Echoing the Atlantic Council report, a World Bank study, “Confronting Illicit Tobacco Trade: A Global Review of Country Experiences,” which focuses on SACU, expresses concern over criminal enterprises’ close ties to leading political figures in South Africa.
“Recently, a notorious cigarette smuggler’s lavish birthday party is reported to have been attended by high-profile policemen and politicians,” said the report released in January 2019.
“Similarly, multiple reports allege that a leading cigarette smuggler met with South Africa’s ex-president to secure a votes-for-protection agreement. All future policy and enforcement measures must reckon with the reality that, in this region, the tobacco industry is disproportionately powerful.”
The paper says government agencies in the SACU region have had little impact on illicit tobacco trade because of lack of focus, priority and resources allocated to tobacco regulation and to excise goods in general. Furthermore, they are unable to effectively secure tobacco supply chains at key points especially at production, shipment and on the retail segment. Some law enforcement agencies, the document adds, do not have nonintrusive inspection assets, such as scanners, to detect undeclared goods.

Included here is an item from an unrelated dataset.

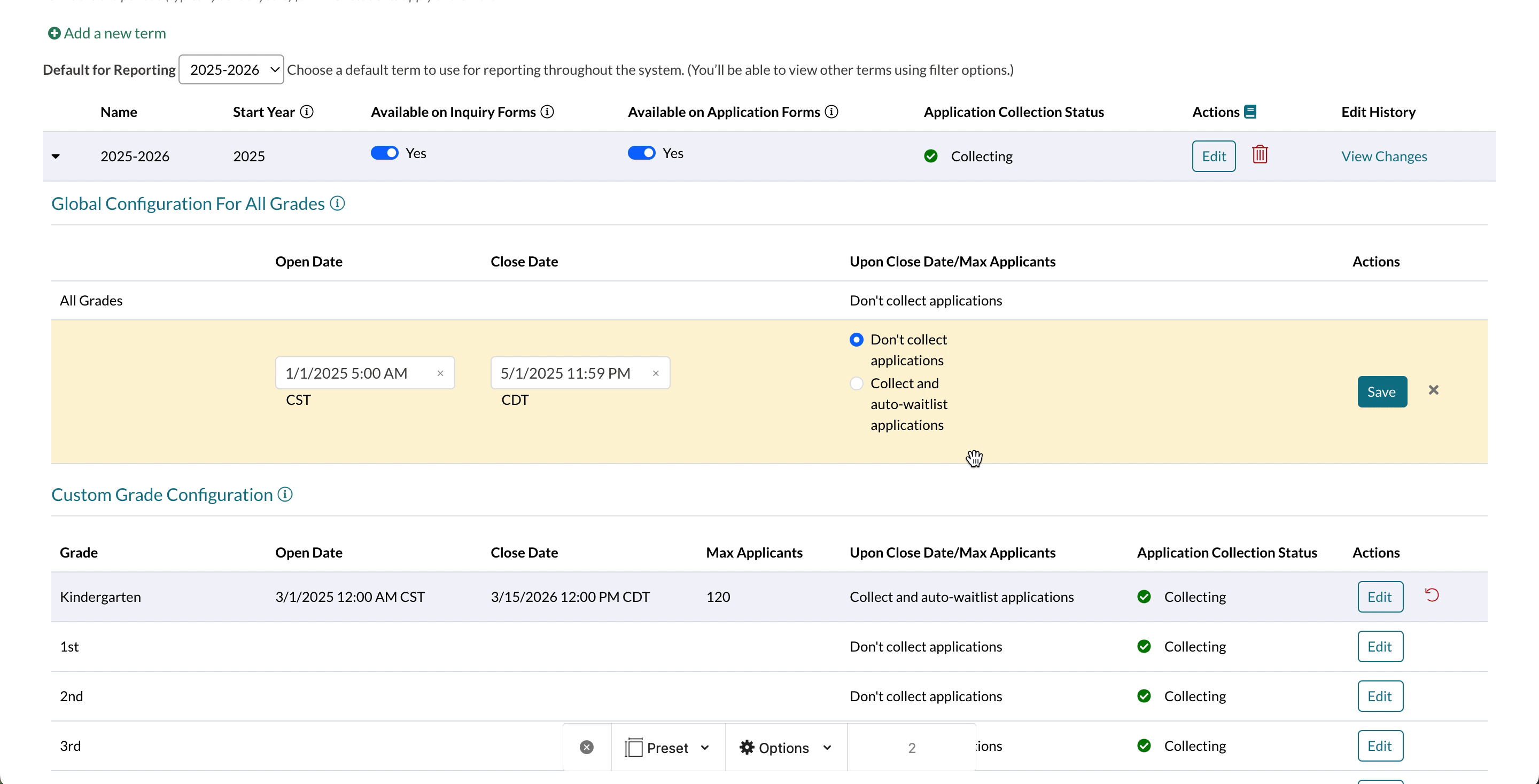Click the Save button
This screenshot has width=1539, height=784.
point(1381,391)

“Tobacco is like gold,” Mugano said.
“Many find it profitable to smuggle both commodities within the region and millions [of dollars] are involved. Like gold, cigarette smuggling is done by syndicates involving big companies. Those money-mongers are connected to figures in high places politically. Because of that, containing smuggling will be difficult.”

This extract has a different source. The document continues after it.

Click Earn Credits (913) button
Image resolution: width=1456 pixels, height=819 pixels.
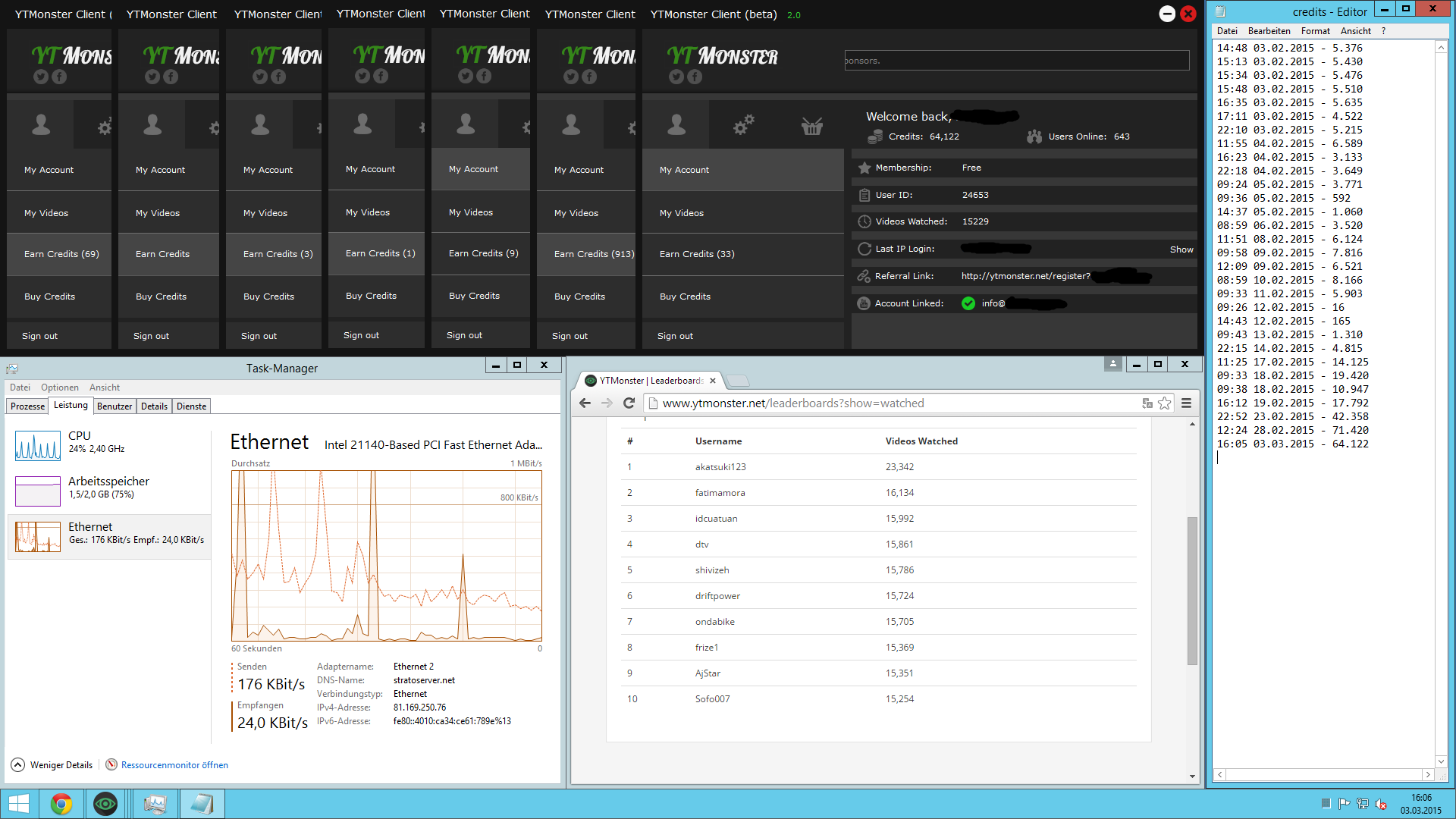coord(593,254)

In her book Dirty Tobacco: Spies, Lies and Mega-Profits, published in June 2020, Telita Snyckers, a South African author and a tax and customs lawyer, argues that some tobacco companies smuggle their own product to evade tax. Illegally trafficked cigarettes, the book adds, are potentially more profitable than cocaine, heroin, marijuana and guns.
“The industry—even licensed, bigger players—has a long and consistent history of fines, felonies and infringements, spanning decades, across the globe,” the book reads in part.
“There is ample proof that the tobacco industry incorporated smuggling and other tax and duty evasion measures as an explicit part of its business strategy,” writes Snyckers.